IMO Practice Test — The p-Block Elements
14 Questions • 15 min • Olympiad level
15:00
Question 1 of 14
The total number of P–H bonds in H3PO2, H3PO3 and H3PO4 taken together is:
1
2
3
4
Explanation: H3PO2 has 2 P–H, H3PO3 has 1, H3PO4 has 0; total = 3.
Question 2 of 14
Which one of these is NOT a correct reason for choosing ~700 K (not a lower temperature) in the Haber process?
a higher temperature increases the reaction rate
the iron catalyst is most active around this range
a low temperature would shift equilibrium away from NH3
a low temperature would make the rate impractically slow
Explanation: The synthesis is exothermic, so a LOW temperature actually FAVOURS NH3; the moderate temperature is a kinetic compromise, making this statement the false reason.
Question 3 of 14
Among NH3, PH3, AsH3 and SbH3, the hydride with the highest bond angle is:
NH3
PH3
AsH3
SbH3
Explanation: Bond angle decreases down the group with electronegativity; NH3 has the largest (~107°).
Question 4 of 14
The number of lone pairs of electrons on the central atom in BrF5 is:
0
1
2
3
Explanation: BrF5 has 5 bond pairs and 1 lone pair (sp3d2), giving a square pyramidal shape.
Question 5 of 14
Hot concentrated H2SO4 reacts with copper to liberate:
H2
SO2
H2S
SO3
Explanation: Cu + 2H2SO4(conc.) → CuSO4 + SO2 + 2H2O; S is reduced from +6 to +4.
Question 6 of 14
Among the halogens, the one with the most negative (most exothermic) electron-gain enthalpy is:
F
Cl
Br
I
Explanation: Chlorine, not fluorine, has the most negative electron-gain enthalpy; the small F atom has high electron–electron repulsion.
Question 7 of 14
The shape of XeO3 is:
trigonal planar
pyramidal
T-shaped
square planar
Explanation: XeO3 has 3 bond pairs and 1 lone pair (sp3), giving a pyramidal shape.
Question 8 of 14
Which reaction correctly represents partial hydrolysis of XeF6?
XeF6 + 3H2O → XeO3 + 6HF
XeF6 + H2O → XeOF4 + 2HF
XeF6 + 6H2O → Xe + 6HF + 3H2O2
XeF6 → XeF4 + F2
Explanation: Partial hydrolysis replaces some F by O: XeF6 + H2O → XeOF4 + 2HF.
Question 9 of 14
Assertion: the +5 oxidation state becomes less stable down Group 15. Reason: the inert-pair effect makes the ns2 electrons increasingly reluctant to bond. Choose the correct option.

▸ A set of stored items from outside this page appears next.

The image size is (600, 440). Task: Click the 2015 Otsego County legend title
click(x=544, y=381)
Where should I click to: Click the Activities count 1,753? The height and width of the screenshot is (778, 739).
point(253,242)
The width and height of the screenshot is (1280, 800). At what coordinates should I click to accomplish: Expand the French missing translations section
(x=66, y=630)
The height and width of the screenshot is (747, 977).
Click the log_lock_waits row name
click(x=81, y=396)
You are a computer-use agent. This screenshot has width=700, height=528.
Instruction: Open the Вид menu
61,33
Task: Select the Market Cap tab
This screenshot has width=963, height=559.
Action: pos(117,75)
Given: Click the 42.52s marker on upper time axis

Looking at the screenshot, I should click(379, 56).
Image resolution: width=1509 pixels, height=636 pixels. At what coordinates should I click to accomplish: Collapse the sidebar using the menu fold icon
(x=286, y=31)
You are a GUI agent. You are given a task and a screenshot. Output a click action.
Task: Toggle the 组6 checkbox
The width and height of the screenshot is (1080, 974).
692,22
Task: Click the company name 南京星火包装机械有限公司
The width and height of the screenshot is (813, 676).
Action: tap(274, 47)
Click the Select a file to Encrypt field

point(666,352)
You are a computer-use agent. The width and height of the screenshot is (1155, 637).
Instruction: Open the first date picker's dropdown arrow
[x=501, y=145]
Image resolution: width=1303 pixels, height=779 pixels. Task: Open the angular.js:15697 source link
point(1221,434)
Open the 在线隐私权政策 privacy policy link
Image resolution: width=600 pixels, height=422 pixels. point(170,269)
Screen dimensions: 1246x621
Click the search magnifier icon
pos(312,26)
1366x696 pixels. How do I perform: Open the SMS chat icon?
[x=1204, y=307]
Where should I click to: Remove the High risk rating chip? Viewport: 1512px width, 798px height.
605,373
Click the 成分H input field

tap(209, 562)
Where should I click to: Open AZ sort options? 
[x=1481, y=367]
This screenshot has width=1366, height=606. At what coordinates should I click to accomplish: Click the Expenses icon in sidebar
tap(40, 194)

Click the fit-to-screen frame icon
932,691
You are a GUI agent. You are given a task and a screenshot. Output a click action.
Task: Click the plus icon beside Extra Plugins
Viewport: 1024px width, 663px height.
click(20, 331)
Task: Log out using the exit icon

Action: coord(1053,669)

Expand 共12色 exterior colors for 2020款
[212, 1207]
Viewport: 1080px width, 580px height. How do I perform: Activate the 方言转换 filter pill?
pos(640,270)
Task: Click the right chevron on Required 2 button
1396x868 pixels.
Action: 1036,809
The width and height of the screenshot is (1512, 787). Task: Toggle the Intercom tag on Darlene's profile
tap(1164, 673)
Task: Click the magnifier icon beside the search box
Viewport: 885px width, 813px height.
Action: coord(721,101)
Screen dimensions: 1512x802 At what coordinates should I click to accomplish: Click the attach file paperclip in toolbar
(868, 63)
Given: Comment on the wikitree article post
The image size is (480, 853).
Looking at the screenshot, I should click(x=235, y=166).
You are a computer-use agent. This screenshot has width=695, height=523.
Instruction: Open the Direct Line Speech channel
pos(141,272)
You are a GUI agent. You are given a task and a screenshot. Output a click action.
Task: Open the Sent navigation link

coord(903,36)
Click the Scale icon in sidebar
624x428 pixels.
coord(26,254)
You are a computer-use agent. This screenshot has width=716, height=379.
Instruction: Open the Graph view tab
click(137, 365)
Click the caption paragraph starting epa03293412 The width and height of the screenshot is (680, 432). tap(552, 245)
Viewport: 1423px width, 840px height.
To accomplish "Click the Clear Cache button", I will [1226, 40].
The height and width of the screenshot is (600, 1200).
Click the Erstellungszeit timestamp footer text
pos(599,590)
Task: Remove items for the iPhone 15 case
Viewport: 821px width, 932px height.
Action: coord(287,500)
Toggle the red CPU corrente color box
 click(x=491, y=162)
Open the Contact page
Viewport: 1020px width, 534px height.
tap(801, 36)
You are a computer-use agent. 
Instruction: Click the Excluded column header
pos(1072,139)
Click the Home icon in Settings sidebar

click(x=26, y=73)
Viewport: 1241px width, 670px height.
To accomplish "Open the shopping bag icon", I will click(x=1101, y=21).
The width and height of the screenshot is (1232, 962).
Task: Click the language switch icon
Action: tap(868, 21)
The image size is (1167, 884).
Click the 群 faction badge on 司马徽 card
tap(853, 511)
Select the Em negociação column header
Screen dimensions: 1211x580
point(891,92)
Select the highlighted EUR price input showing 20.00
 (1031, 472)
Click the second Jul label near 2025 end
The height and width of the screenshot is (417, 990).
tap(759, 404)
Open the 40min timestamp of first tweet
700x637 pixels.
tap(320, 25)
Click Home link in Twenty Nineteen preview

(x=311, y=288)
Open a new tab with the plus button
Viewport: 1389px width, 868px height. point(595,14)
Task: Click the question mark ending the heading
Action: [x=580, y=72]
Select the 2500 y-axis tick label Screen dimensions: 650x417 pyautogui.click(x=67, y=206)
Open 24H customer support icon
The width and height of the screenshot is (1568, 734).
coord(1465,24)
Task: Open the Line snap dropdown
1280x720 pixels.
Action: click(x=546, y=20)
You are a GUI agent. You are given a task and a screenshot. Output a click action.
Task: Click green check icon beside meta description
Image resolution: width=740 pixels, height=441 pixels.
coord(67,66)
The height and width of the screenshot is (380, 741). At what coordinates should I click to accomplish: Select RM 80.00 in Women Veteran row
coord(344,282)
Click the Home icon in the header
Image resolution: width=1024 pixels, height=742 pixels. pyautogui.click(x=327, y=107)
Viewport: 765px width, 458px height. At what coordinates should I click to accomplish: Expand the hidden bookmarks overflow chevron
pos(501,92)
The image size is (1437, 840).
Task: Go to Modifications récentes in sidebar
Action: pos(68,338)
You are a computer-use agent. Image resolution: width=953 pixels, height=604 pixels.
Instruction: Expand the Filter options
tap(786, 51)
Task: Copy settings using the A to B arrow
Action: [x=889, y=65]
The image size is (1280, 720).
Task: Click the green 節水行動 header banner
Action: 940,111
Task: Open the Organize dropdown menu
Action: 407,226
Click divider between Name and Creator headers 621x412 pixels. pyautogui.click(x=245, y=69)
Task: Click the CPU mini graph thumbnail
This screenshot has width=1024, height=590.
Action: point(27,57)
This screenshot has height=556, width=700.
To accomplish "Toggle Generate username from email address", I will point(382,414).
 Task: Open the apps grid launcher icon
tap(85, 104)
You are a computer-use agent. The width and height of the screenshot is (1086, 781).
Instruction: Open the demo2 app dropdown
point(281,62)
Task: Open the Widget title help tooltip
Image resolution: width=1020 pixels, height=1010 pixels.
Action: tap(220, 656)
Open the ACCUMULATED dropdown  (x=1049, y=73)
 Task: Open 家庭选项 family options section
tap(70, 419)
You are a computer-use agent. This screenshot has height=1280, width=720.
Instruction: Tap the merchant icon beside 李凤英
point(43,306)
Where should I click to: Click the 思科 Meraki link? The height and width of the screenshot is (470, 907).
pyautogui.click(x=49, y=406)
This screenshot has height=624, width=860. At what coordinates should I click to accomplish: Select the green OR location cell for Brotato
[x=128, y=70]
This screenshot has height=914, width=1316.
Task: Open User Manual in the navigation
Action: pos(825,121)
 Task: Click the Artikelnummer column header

Both A and R true, R explains A
Both true, R does not explain A
A true, R false
A false, R true
Explanation: Down the group the inert-pair effect stabilises +3 over +5, exactly the reasoning given, so R correctly explains A.
Question 10 of 14
The interhalogen with a pentagonal bipyramidal shape is:
ClF3
BrF5
IF7
ICl
Explanation: IF7 has 7 bond pairs (sp3d3) and adopts a pentagonal bipyramidal shape.
Question 11 of 14
Which property explains why F2 is a stronger oxidising agent than Cl2 despite a less negative electron-gain enthalpy?
higher F–F bond enthalpy
low F–F bond enthalpy and high hydration enthalpy of F-
larger atomic size of F
lower electronegativity of F
Explanation: The weak F–F bond and the very high hydration enthalpy of the small F- ion make F2 the strongest oxidiser.
Question 12 of 14
On dissolving SO3 in concentrated H2SO4 during the Contact process, the product formed is:
dilute H2SO4
oleum (H2S2O7)
H2SO3
H2S2O8
Explanation: SO3 + H2SO4 → H2S2O7 (oleum), which is then diluted to give H2SO4.
Question 13 of 14
The brown gas evolved when copper reacts with concentrated nitric acid is:
NO
N2O
NO2
N2
Explanation: Concentrated HNO3 with Cu gives brown NO2: Cu + 4HNO3(conc.) → Cu(NO3)2 + 2NO2 + 2H2O.
Question 14 of 14
The number of Xe–F bonds and lone pairs respectively in XeF4 is:
4 and 0
4 and 1
4 and 2
6 and 1
Explanation: XeF4 has 4 bonding pairs and 2 lone pairs, hence square planar (sp3d2).